Josef Perkmann: Erinnerung an Josef Stecher (Auszug)
„Bald nach meinem Parteieintritt bot mir die CGIL in Bozen eine Stelle als Bearbeiter von arbeitsrechtlichen Streitfällen an. Dabei lernte ich Josef Stecher von der praktischen Seite her kennen. Er begleitete nicht selten einfache Südtiroler Männer und Frauen zur CGIL, die arbeitsrechtlich unter die Räder gekommen waren oder um die Rente oder eine Sozialleistung ansuchen mussten. Josef Stecher war ein umgänglicher und hilfsbereiter Mensch, der dort verkehrte, wo es in Südtirol sozial weh tat. Josef Stecher, alle nannten ihn Peppi, und Giorgio Tireni waren die beiden ‚Buggler’: (…) Sie dienten schon seit vielen Jahren der Partei, kannten jeden Winkelzug, jedes Gerücht, jede Schandtat und auch die Stärken und Schwächen der einzelnen ‚Genossen’ und Freunde. Sie erledigten eine Menge Kleinarbeit, machten sich viele Sorgen und taten ständig mehr als ihre Gesundheit erlaubte. (…) Als gelernter Schneider konnte er sich sehr gut in die Lage einfacher Handwerker, Bauern und Landarbeiter versetzen. Er hatte gute Kontakte zu vielen von ihnen und versuchte ihre Probleme auch im Landtag aufzuwerfen.

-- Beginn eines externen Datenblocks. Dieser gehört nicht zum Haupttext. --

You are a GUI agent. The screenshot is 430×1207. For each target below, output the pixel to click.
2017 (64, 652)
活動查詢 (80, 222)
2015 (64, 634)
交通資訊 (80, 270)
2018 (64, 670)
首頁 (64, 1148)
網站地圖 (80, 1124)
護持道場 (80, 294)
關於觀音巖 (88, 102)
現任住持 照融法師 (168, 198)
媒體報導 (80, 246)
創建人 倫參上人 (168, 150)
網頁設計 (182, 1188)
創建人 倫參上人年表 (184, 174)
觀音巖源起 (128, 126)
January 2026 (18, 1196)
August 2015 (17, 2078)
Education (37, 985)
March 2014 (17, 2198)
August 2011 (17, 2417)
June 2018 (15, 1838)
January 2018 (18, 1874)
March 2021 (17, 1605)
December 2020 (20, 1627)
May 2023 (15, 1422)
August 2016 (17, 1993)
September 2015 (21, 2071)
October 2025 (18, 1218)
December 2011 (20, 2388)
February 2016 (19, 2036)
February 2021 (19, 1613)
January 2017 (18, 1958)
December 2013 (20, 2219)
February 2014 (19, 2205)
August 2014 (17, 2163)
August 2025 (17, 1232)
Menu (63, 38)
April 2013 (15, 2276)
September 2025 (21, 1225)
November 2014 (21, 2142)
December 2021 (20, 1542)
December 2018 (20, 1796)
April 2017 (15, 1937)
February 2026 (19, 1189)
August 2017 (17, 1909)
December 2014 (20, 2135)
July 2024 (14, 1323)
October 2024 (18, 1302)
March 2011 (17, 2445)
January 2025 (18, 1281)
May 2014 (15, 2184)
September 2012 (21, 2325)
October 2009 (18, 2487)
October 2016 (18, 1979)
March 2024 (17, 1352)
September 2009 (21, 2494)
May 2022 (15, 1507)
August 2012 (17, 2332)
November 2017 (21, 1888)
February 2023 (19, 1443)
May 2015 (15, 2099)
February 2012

Als er ‚unter den Leuten’ war, kam er am Tag danach mit Begeisterung ins Büro. (…) Als er aber vom Landtag kam, tat er mir oft leid. Er war frustriert, deprimiert und oft wütend, was ihn auch physisch krank machte. Im Landtag war er meistens auf sich allein gestellt und isoliert. (…) Beim Rückoptanten Josef Stecher aus dem Vinschgau, der in Vorarlberg zum Kommunisten geworden war, setzte die SVP andere Maßstäbe. Ihn durfte es nach Ansicht der damaligen Regierungsmehrheit gar nicht geben … (…) Deshalb war er in der Zeit, als man noch von den ethnischen Grabenkriegen lebte, bestenfalls ein Überläufer, aber kein Vertreter der Südtiroler. Wohl auch deshalb hat man ihm jegliche Anerkennung in diesem Sinne verweigert. (…) Er war ein anständiger und guter Mensch, der sich nichts zuschulden kommen ließ und unter den einfachen Leuten Südtirols einen guten Leumund besaß. (…) Je besser ich ihn kennen lernte, umso mehr wurde er in meinen Augen zu einem gläubigen Menschen, der felsenfeste Überzeugungen hatte, Tabus respektierte und nicht bereit war, seine fest gezimmerte Welt in irgendeiner Weise in Frage zu stellen“.